Plaintiff alleges that on June 23, 2023, Evans retaliated against him for exposing the requested assault. According to plaintiff, Evans stated, “So you want to [f]ile an Informal Complaint huh?” (Doc. 1-1, at PageID 19). Evans and other non-defendant and/or unidentified RCI officers then allegedly proceeded to “shakedown” plaintiff's cell. After the cellshakedown, Evans allegedly approached plaintiff and asked if he was still going to file a grievance. When plaintiff responded in the affirmative, Evans and the other RCI staff members allegedly conducted a second shakedown of his cell, confiscating all of plaintiff's legal mail. (Id.). Evans allegedly took the mail to defendant Graves' office, where it was searched for contraband outside plaintiff's presence, in violation of prison policy and federal law governing mail tampering. (Id.).

Plaintiff includes various allegations in his Complaint against non-defendants. To the extent that plaintiff asserts claims against non-defendants, those claims are subject to dismissal. See Burfitt v. Lawless, No. 1:19-CV-781, 2019 WL 7040341, at *2 (S.D. Ohio Dec. 2, 2019), report and recommendation adopted, No. 1:19CV781, 2019 WL 7020384 (S.D. Ohio Dec. 20, 2019).

Plaintiff alleges that he was told by an RCI Assistant Chief Inspector, who is not named as a defendant, that illegal substances were found within his legal papers. (Doc. 1-1, at PageID 19). Plaintiff alleges, however, that he was later told by defendant Institutional Inspector Todd Diehl that no contraband was found in his legal papers. (Id.; see also PageID 24, 27).

According to plaintiff, more than twelve years of legal research and a response to a summary judgment motion in another civil case of his, Bushner v. McConahay, 1:22-cv-484 (N.D. Ohio), was destroyed, “causing him to [f]ile an [u]nsearched [sic], unprepared and [r]ushed [r]esponse [to the summary judgment motion].” (Doc. 1-1, at PageID 15, 20).

Plaintiff alleges that on August 30, 2023, he went on a hunger strike. Plaintiff alleges that he was strip-searched by unidentified RCI staff in violation of prison procedures.

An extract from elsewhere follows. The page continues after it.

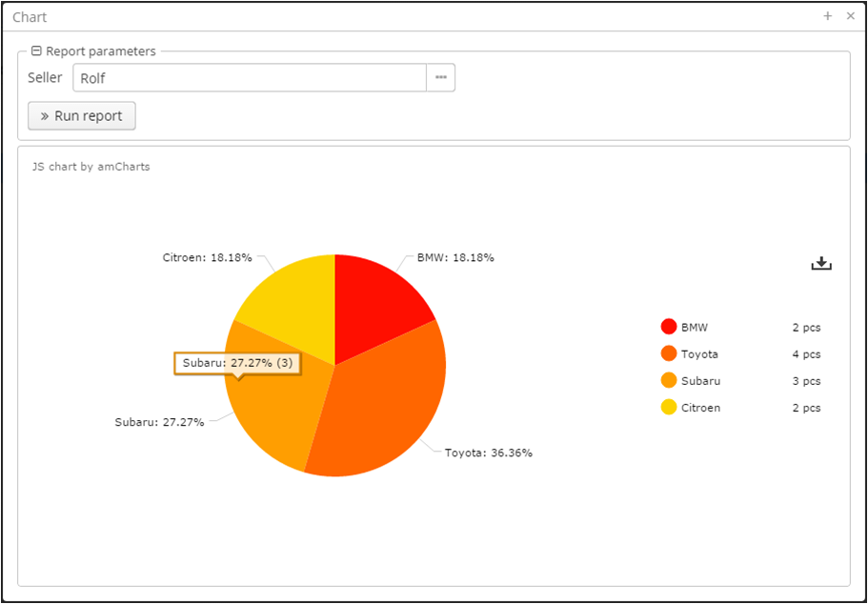868x604 pixels.
Task: Click the Chart window title tab
Action: [30, 17]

He further alleges that a non-defendant corrections officer unlawfully confiscated his legal mail and searched it outside of his presence based on orders from defendant Evans. (Doc. 1-1, at PageID 20).

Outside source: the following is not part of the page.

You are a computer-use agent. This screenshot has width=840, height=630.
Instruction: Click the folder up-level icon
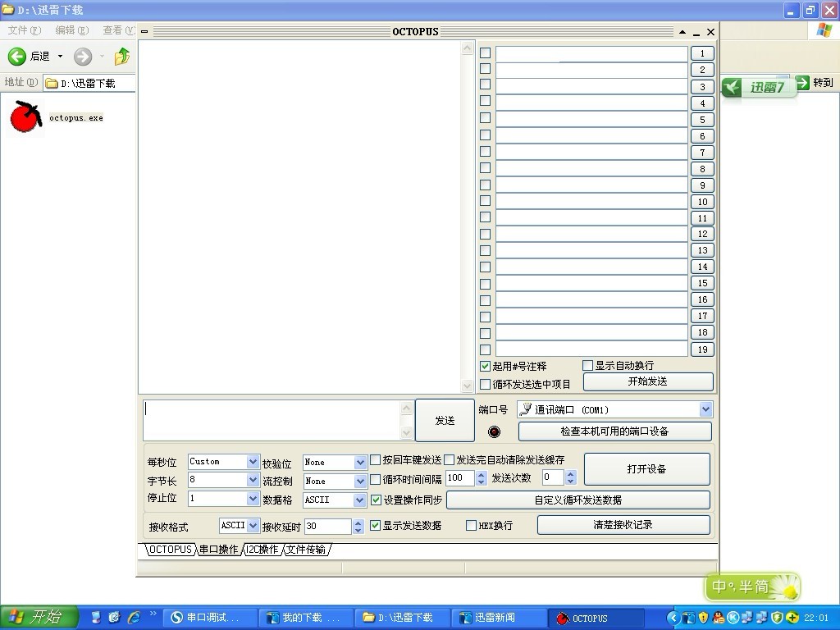[x=122, y=56]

Plaintiff seeks declaratory, injunctive, and monetary relief. (Id., at PageID 20-21).

C. Analysis of the Complaint

Based on the above allegations, plaintiff states that he is bringing claims for violations of the First Amendment, prison policy and procedures, and federal law prohibiting tampering with mail. (Doc. 1-1, at PageID 19-20). Liberally construed, see Erickson, 551 U.S. at 94, the Court understands those claims to fall into the following seven counts: (1) First Amendment retaliation in the form of cell searches and/or legal-mail confiscation in June and August 2023 against defendant Evans (Count One); (2) First Amendment interference with plaintiff's legal mail in June 2023 against defendants Evans and Graves (Count Two); (3) First Amendment interference with plaintiff's legal mail in August 2023 against defendant Evans (Count Three); (4) First Amendment denial of access to the courts in June 2023 against defendants Evans and Graves (Count Four); (5) improper investigation of plaintiff's grievance against defendant Diehl (Count Five); (6) violation of prison legal-mail policy or procedure against defendants Evans and Graves (Count Six); and (7) violation of unspecified federal law prohibiting mail tampering against defendants Evans and Graves (Count Seven).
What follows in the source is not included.